Adrienne Truscott is well known and loved in Australia as half of the Wau Wau Sisters, but she’s solo and without a trapeze for her MICF show. Asking For it: A One-Lady Rape About Comedy Staring Her Pussy and Little Else was the talk of the Edinburgh Fringe in 2013. She asks if you can joke about rape – and plans to all night.
She also loves Melbourne and chats to Anne-Marie Peard about what she does when she’s in town and what performers she’s looking forward to seeing at the festival.
What makes MICF different from all the other festivals?
Well for me, it’s in a town I love and know pretty well, but my first time being at a festival that is purely a comedy festival. I’m super psyched but I guess I have no idea what to expect!
What’s an absolute must do) for you when you visit Melbourne?
Riding my bike around, measuring my acting chops by getting the trams for ‘free’ – turns out I can really nail the ‘stupid American’ character under pressure, I love Trippy Tacos in ways I can’t really understand, a glass of wine at Marios with friends and I know I’m there, and breakfast at the Galleon café in St Kilda.

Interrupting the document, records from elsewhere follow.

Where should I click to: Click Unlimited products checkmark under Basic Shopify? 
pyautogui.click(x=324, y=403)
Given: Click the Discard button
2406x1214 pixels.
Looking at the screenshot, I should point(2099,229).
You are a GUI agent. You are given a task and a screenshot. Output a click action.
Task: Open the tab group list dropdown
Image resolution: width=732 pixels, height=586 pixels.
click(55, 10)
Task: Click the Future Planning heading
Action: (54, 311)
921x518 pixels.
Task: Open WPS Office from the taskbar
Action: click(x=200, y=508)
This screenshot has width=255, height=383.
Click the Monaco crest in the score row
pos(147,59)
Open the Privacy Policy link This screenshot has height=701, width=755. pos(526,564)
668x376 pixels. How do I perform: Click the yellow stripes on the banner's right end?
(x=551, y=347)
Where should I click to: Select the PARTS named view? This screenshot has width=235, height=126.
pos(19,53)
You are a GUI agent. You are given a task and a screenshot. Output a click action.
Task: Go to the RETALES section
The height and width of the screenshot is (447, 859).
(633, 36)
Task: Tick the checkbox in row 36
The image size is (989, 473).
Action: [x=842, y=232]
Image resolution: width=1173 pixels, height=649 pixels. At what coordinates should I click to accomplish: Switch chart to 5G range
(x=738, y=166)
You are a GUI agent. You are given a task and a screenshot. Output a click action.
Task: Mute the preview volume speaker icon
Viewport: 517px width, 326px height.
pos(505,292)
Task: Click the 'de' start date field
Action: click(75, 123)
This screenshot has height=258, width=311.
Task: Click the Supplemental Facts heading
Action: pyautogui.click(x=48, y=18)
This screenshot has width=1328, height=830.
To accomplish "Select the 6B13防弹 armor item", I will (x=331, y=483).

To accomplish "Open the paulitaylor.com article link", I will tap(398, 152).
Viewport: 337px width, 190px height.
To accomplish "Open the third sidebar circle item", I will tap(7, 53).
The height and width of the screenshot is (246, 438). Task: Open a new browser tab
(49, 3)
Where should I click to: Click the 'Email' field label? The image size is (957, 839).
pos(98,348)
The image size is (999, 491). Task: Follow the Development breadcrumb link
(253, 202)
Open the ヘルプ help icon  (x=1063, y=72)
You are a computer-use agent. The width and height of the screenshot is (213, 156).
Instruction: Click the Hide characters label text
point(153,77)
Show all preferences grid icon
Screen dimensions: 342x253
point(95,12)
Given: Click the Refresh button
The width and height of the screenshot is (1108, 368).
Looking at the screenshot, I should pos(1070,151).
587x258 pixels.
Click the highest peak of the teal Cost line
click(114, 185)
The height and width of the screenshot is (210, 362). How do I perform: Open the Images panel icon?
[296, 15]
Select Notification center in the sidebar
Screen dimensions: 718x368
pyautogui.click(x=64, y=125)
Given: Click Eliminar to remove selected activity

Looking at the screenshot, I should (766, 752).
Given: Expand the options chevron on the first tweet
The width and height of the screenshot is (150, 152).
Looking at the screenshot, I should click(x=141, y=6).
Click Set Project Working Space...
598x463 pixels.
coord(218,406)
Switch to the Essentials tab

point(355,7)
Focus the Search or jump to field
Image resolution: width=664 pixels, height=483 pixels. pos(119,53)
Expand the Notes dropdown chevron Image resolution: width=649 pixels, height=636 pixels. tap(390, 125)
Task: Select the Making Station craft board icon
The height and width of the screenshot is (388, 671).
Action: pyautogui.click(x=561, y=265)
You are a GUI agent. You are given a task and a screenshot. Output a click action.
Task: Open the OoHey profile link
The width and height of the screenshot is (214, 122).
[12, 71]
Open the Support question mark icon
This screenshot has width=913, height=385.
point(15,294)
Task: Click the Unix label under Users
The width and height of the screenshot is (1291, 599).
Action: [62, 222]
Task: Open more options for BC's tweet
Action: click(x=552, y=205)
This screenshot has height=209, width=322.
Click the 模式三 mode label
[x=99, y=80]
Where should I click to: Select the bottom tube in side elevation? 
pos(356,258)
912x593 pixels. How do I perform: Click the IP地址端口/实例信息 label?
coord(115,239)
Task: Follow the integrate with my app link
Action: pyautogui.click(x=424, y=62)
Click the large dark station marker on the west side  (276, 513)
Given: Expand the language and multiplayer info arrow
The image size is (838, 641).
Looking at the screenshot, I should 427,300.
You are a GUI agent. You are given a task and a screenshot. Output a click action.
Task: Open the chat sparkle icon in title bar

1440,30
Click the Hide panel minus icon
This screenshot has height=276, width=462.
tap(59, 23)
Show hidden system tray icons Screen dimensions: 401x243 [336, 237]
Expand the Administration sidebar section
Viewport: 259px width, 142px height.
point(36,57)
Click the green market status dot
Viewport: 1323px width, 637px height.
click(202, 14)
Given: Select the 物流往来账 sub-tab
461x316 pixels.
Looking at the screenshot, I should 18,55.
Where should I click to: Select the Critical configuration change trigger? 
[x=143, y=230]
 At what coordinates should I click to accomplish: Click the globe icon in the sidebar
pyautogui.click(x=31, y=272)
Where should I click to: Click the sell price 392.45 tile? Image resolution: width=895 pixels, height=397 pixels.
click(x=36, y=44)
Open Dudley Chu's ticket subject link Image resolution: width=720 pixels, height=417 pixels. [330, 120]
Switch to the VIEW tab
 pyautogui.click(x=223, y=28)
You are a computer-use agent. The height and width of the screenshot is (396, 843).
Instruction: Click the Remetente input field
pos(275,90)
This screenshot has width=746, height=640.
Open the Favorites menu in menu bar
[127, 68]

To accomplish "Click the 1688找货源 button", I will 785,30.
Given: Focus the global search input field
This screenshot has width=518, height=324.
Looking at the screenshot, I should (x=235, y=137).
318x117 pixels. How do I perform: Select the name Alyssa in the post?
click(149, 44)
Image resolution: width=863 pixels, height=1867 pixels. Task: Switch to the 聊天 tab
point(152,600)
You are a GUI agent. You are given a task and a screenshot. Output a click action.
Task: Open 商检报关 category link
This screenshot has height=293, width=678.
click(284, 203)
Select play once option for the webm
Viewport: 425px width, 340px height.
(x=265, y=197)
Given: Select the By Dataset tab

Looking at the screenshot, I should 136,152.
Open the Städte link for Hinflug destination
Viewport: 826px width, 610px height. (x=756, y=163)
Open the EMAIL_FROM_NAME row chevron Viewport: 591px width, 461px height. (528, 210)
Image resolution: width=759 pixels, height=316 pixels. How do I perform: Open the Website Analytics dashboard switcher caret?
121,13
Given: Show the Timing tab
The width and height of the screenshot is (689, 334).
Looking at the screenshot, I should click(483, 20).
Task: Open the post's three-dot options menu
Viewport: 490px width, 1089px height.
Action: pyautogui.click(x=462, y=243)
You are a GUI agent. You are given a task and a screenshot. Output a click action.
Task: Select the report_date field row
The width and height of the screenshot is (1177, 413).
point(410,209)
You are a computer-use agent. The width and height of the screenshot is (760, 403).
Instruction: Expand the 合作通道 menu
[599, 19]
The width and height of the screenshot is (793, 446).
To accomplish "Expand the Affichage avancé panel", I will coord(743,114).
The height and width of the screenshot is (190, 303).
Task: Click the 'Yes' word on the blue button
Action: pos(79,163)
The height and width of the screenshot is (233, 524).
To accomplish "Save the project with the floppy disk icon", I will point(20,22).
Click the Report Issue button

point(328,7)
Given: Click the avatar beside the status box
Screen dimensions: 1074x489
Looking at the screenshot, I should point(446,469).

What comedians/performers have influenced you the most?
As a young ‘un, Lily Tomlin and Whoopi Goldberg really blew my mind. I remember Eddie Murphy shocking me. Seeing early Richard Pryor and Steve Martin on Saturday Night Live blew my mind. Lately I love Steward Lee to bits, Tig Notaro’s last two shows blew me away. Louis CK, Wanda Sykes do it for me. And Amy Schumer, Bridget Everett, Kristin Wiig and Melissa McCarthy and Amy Poehler. I can’t wait to see Bridget Christie’s show from last year’s Ed Fringe.
What’s advice do you wish you’d been given before your first gigs?
None really. I think advice can be somewhat over-rated or overly influential when you’re young and it’s best to figure things out on your own before you take on other people’s stuff and ideas, even when it’s messy. You gotta find your own thing first and advice can be crippling sometimes.
Do you do still your own flyering? Can you tell us something great or horrific that’s happened to you when flyering?
I don’t know if you can print this, but it’s the best. A friend said that he realised the Wau Wau Sisters were in Melbourne-town when, after pleasuring himself, he reached for something to tidy himself. In the romantic afterglow of his own good deeds, he blindly picked up something he thought too rough to do the job, but it was all he could reach. He made do, turned it over, and it was one of our flyers! He said he was happy to see we were in town! Happy Ending?!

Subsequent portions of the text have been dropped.